London: Austrian scientists have found the first evidence that birds may choose their mate through odour. “When birds groom themselves, they spread chemical compounds from their preen glands throughout their plumage. These chemicals produce odours that appear to be unique to each individual, providing an olfactory fingerprint,” explained Richard H. Wagner from the Konrad Lorenz Institute of Ethology, a part of the Veterinary Medicine University Vienna.

The researchers also compared the preen gland chemicals of black-legged kittiwakes with genes that play a role in immunity.
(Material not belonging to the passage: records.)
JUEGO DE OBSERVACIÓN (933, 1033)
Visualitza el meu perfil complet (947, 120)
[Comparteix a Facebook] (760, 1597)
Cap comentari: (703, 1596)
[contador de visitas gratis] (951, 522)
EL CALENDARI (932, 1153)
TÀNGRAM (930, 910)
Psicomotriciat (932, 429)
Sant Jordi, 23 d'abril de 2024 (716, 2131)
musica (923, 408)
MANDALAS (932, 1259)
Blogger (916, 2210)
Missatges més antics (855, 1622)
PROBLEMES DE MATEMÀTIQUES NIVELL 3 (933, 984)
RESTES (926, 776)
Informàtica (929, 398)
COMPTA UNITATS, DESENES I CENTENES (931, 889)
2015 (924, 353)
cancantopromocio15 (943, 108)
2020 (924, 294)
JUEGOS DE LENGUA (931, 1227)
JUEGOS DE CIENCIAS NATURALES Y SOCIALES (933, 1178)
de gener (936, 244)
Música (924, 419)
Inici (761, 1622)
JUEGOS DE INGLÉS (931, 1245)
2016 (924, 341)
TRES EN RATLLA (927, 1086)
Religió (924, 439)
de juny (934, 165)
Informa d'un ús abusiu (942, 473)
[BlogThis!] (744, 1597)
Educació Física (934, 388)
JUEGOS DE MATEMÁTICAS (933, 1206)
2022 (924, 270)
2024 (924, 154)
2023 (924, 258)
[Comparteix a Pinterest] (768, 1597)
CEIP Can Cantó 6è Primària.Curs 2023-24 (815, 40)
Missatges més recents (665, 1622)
Kittiwakes that smell similar to each other also have similar genes for immunity. The team suspected that just as in mammals, these odours may be used by kittiwakes to assess their relatedness to other individuals.

They collected both DNA samples and preen gland odour samples from nesting kittiwakes. The findings showed that individual kittiwakes that smell similar to each other also have similar “major histocompatiabilty complex (MHC) genes that help individuals resist diseases. Closer relatives, therefore, have more similar odours than distantly related individuals.

“This suggests that birds may be able to compare their own odour with those of potential mates and to choose unrelated individuals as breeding partners,” ornithologist Wagner suggested. The new findings open the door for further work linking mate choice and disease-resistance in birds. The scientists published their findings in Nature’s Scientific Reports.